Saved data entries
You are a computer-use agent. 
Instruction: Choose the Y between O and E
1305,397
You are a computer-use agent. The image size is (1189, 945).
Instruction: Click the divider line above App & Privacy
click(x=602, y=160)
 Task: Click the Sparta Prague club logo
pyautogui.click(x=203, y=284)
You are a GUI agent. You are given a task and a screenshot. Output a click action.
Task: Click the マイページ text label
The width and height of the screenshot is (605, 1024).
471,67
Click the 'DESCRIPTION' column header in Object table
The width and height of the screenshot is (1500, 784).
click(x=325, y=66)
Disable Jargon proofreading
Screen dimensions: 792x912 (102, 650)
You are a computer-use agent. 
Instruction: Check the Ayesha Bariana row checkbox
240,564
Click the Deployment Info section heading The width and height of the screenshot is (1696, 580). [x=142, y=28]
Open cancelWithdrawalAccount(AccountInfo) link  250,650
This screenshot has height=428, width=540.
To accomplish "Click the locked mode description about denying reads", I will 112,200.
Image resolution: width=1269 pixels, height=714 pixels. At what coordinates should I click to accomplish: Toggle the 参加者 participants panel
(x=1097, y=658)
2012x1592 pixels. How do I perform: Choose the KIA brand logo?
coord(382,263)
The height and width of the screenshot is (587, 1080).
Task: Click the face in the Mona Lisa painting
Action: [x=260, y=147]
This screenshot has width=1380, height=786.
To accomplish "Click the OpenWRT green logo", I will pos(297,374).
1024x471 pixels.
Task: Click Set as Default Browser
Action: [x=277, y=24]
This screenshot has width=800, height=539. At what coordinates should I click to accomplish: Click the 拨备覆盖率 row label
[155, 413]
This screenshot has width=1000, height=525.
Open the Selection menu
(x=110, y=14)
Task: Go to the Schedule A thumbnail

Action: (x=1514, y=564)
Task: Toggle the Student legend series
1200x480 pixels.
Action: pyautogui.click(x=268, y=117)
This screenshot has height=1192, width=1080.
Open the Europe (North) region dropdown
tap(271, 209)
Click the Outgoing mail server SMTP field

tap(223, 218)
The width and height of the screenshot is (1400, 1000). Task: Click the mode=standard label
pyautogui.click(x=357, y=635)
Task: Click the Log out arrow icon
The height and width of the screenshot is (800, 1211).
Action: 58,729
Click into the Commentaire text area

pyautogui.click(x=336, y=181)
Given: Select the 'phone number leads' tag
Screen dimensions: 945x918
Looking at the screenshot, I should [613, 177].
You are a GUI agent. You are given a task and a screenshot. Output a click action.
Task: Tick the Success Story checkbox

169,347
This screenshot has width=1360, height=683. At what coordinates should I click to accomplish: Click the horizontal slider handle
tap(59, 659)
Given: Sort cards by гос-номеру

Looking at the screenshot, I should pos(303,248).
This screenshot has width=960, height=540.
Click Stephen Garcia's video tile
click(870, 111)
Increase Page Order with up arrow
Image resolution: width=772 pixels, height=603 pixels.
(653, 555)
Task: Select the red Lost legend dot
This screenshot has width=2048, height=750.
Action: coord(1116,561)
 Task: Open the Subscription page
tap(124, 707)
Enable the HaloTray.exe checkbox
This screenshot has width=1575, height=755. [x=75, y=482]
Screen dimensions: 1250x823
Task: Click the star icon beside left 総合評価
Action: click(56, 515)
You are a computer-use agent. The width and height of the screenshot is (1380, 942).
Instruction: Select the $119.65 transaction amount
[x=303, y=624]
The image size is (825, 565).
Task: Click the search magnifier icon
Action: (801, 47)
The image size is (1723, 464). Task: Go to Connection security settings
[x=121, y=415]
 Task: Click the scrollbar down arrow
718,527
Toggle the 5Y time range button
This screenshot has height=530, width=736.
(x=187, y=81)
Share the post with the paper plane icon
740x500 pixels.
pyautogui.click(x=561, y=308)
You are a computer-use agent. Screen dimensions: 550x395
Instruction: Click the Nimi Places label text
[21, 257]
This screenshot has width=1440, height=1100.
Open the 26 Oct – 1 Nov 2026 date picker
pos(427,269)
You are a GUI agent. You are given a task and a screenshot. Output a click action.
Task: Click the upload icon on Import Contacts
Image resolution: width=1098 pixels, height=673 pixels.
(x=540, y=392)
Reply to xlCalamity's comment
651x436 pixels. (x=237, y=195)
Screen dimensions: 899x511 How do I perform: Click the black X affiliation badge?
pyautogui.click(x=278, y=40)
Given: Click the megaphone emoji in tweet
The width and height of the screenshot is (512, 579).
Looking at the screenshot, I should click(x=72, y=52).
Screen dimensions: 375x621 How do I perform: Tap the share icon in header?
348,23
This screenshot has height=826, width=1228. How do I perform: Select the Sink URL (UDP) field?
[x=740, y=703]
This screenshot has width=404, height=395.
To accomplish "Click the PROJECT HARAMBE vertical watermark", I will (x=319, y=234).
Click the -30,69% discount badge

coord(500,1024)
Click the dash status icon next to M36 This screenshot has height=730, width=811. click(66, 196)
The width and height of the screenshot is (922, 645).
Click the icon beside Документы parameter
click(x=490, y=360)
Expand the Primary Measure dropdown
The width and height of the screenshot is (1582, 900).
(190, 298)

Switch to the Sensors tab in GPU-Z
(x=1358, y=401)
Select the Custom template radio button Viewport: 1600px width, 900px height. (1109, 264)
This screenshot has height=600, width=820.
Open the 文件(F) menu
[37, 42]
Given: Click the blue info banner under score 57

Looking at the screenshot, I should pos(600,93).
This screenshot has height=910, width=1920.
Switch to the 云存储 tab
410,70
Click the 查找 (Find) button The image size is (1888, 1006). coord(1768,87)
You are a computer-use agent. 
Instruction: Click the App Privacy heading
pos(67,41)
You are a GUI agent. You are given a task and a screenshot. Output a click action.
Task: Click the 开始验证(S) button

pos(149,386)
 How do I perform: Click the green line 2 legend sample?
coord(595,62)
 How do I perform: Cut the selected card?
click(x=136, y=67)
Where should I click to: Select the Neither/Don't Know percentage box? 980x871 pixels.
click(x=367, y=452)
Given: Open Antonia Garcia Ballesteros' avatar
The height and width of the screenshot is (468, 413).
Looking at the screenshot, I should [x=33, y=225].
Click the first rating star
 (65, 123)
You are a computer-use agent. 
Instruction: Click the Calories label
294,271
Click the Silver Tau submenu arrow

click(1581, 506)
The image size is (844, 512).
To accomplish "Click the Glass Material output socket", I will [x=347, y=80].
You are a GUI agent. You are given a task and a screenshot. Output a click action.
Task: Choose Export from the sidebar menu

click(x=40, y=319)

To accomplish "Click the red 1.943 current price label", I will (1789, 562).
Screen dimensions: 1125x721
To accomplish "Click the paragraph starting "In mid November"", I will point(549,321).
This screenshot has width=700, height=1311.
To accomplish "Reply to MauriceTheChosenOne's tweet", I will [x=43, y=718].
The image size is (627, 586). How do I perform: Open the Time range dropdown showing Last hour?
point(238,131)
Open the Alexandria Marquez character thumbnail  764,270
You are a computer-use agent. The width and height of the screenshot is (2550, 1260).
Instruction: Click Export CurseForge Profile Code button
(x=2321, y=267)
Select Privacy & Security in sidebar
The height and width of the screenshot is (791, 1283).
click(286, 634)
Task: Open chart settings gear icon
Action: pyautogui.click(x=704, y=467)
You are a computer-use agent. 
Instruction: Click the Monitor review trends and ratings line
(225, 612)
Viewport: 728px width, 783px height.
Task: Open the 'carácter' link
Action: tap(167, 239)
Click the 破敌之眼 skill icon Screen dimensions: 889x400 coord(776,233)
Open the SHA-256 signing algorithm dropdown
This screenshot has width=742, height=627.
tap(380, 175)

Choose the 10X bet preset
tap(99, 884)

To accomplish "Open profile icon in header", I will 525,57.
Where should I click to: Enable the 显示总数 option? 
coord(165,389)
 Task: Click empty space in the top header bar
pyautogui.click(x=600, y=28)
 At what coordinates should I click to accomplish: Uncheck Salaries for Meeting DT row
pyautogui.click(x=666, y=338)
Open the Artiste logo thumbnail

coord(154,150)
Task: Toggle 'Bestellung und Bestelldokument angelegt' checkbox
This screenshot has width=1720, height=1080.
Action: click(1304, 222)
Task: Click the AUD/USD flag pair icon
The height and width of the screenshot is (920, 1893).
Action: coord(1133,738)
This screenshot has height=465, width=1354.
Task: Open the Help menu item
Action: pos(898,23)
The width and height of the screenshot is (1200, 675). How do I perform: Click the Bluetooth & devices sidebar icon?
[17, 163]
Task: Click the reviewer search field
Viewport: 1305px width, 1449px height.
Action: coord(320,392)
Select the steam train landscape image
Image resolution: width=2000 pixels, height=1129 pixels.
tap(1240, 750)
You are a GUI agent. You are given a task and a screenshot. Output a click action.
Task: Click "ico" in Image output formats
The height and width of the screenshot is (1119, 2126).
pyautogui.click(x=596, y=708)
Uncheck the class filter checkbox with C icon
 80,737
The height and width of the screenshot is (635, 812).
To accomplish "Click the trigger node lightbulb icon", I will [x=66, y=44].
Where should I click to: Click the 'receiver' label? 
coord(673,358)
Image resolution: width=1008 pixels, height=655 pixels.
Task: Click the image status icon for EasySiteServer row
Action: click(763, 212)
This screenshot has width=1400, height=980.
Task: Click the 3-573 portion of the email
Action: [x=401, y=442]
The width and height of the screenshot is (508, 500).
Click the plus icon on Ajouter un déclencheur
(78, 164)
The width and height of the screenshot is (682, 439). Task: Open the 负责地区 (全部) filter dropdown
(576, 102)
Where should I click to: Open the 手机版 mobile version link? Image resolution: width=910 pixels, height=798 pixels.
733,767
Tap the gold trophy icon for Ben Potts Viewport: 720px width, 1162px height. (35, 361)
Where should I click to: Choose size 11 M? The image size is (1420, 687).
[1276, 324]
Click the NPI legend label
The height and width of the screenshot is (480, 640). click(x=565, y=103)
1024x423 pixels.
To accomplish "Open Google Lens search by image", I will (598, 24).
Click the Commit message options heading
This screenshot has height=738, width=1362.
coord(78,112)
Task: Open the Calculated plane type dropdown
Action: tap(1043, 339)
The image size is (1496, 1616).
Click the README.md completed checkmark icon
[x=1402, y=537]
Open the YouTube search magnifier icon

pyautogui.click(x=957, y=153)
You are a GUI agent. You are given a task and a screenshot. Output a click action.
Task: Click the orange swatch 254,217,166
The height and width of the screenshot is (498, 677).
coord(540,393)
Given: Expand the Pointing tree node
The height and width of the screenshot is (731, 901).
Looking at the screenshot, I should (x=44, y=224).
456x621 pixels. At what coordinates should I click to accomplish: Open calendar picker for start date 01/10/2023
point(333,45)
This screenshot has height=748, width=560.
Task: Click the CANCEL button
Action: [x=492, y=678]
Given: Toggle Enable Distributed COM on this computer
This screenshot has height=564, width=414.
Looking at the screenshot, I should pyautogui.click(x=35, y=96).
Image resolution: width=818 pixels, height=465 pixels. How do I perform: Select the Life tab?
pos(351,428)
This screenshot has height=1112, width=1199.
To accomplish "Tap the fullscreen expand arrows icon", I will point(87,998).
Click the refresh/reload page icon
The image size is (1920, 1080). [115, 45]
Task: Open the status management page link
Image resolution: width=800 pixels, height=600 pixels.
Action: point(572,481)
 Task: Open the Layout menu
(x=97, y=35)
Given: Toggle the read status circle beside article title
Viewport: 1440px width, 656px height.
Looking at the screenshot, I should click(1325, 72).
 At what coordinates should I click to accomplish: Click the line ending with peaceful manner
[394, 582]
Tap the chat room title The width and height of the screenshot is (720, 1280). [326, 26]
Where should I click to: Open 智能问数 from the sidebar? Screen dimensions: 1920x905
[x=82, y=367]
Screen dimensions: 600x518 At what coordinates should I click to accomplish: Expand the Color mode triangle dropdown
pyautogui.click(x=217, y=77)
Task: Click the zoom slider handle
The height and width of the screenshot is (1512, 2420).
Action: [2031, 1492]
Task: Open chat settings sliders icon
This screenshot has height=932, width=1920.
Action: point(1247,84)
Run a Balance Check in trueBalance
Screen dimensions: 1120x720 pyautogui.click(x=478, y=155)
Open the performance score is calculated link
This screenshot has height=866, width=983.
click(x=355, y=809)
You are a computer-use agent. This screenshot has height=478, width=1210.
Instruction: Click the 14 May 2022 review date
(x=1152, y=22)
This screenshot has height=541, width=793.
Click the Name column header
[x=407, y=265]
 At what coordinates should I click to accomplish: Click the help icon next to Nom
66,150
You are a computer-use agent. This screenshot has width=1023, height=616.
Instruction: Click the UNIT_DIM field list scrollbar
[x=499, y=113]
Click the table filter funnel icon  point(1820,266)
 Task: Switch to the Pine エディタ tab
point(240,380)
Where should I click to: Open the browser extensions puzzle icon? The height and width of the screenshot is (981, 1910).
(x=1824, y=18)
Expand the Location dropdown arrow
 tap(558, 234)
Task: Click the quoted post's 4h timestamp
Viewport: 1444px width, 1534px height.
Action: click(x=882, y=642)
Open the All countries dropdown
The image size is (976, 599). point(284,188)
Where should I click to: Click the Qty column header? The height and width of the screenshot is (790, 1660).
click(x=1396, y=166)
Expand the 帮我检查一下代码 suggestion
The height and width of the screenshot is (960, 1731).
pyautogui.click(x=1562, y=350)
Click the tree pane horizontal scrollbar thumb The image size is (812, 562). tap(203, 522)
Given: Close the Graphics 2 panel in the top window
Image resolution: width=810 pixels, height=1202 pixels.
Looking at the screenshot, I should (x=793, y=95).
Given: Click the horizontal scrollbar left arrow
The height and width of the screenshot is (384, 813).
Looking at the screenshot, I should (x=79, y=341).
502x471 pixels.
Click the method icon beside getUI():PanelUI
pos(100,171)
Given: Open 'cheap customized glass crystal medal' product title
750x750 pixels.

**EXERCISE DETAILS**
Quote the data above verbatim from its first line to the line that includes "Task: Click the Log out arrow icon", with both boundary lines retained.

**ANSWER SPACE**
You are a computer-use agent. 
Instruction: Choose the Y between O and E
1305,397
You are a computer-use agent. The image size is (1189, 945).
Instruction: Click the divider line above App & Privacy
click(x=602, y=160)
 Task: Click the Sparta Prague club logo
pyautogui.click(x=203, y=284)
You are a GUI agent. You are given a task and a screenshot. Output a click action.
Task: Click the マイページ text label
The width and height of the screenshot is (605, 1024).
471,67
Click the 'DESCRIPTION' column header in Object table
The width and height of the screenshot is (1500, 784).
click(x=325, y=66)
Disable Jargon proofreading
Screen dimensions: 792x912 (102, 650)
You are a computer-use agent. 
Instruction: Check the Ayesha Bariana row checkbox
240,564
Click the Deployment Info section heading The width and height of the screenshot is (1696, 580). [x=142, y=28]
Open cancelWithdrawalAccount(AccountInfo) link  250,650
This screenshot has height=428, width=540.
To accomplish "Click the locked mode description about denying reads", I will 112,200.
Image resolution: width=1269 pixels, height=714 pixels. At what coordinates should I click to accomplish: Toggle the 参加者 participants panel
(x=1097, y=658)
2012x1592 pixels. How do I perform: Choose the KIA brand logo?
coord(382,263)
The height and width of the screenshot is (587, 1080).
Task: Click the face in the Mona Lisa painting
Action: [x=260, y=147]
This screenshot has width=1380, height=786.
To accomplish "Click the OpenWRT green logo", I will pos(297,374).
1024x471 pixels.
Task: Click Set as Default Browser
Action: [x=277, y=24]
This screenshot has width=800, height=539. At what coordinates should I click to accomplish: Click the 拨备覆盖率 row label
[155, 413]
This screenshot has width=1000, height=525.
Open the Selection menu
(x=110, y=14)
Task: Go to the Schedule A thumbnail

Action: (x=1514, y=564)
Task: Toggle the Student legend series
1200x480 pixels.
Action: pyautogui.click(x=268, y=117)
This screenshot has height=1192, width=1080.
Open the Europe (North) region dropdown
tap(271, 209)
Click the Outgoing mail server SMTP field

tap(223, 218)
The width and height of the screenshot is (1400, 1000). Task: Click the mode=standard label
pyautogui.click(x=357, y=635)
Task: Click the Log out arrow icon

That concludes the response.